Gurgaon: Forest department moots 500 home guards for Aravalli forest
Forest officials said the deployment of more home guards will ensure better surveillance of the Aravalli forestgurgaon Updated: Apr 29, 2017 23:34 IST
With a view to providing better monitoring of the forest area, a proposal has been sent by the forest department to the DG, Home Guard, for deployment of 500 home guards in 60 checkposts in the Aravalli areas.
The move comes at a time the region has seen a spurt in illegal mining, indiscriminate tree felling and rising incidents of man-animal conflict. The proposal for more home guards for better surveillance of the Aravalli forest is especially significant as the tree cover in the region has shrunk to an alarming 3.4% according to data released by the forest department. The need of the hour, said forest officials, is to protect the wildlife and ensure better surveillance of the area.
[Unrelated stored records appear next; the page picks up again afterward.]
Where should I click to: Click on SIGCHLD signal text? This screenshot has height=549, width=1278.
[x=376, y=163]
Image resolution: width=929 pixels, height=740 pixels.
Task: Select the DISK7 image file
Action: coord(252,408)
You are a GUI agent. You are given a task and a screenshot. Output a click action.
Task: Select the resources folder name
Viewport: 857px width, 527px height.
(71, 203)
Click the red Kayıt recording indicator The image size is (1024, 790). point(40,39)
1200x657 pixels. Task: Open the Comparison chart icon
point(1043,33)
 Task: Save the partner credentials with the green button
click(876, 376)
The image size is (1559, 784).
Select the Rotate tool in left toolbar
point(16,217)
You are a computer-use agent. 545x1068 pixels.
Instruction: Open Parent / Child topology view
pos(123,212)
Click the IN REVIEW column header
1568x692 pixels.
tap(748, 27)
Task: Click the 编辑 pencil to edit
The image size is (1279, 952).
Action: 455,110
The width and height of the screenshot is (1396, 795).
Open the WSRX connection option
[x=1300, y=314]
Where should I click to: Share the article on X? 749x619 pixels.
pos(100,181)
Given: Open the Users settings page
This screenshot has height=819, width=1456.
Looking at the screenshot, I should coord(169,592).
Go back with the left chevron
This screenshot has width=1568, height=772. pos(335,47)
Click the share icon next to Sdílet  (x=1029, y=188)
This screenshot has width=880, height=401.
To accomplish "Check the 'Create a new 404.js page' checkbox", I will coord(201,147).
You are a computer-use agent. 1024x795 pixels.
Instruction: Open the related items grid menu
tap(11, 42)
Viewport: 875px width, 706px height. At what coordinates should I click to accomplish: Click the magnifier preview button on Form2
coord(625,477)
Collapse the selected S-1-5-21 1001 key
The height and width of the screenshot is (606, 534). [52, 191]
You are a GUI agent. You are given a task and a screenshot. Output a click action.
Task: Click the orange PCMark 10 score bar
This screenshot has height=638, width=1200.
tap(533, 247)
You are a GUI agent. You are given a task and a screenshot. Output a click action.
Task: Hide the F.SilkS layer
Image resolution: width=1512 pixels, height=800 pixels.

“In the six districts of south Haryana — Gurgaon, Mewat,Faridabad, Rewadi and Mahendergarh — here are 60 check posts surrounding the Aravalli forest. In Gurgaon, there are 12 check posts, with each needing three home guards. Each home guard has to pull an 8-hour shift,” MD Sinha, conservator of forest, south Haryana, said.
The forest department is expected to get a reply to the proposal from the DG, Home Guard by Monday. The primary objective behind the proposal is to ensure better monitoring of the protected forest area and preserve the green cover, the forest officials said.
The officials said the Aravalli region needs better surveillance in the light of rising tree felling incidents and encroachment of forest land.
The home guards, said officials, would report the sighting of animals from time to time and the same would help in mapping the density of wildlife in the Aravalli forest. The home guards will also be trained in spreading awareness in nearby villages on the preservation of wildlife.
There are around 15 villages along the Bandhwari-Dumduma stretch and another 35 around the Mahendergarh range, which is a wildlife hotspot according to official data.
The Aravalli region extends to Rajasthan as well where illegal mining activities have been on the rise of late. The same has resulted in the shrinkage of the natural habitat and more incidents of animals straying into civilian areas, said Shyam Sunder Kaushik, divisional forest officer, wildlife, Gurgaon.
The animals native to the Aravallis include leopard, jungle cat, jackal, porcupine, fox, mongoose, small Indian civet, pangolin, hyena, nilgai, chital, sambar, barking deer, goral, wild boar, langur, rhesus, hare, chinkara and peafowl among others.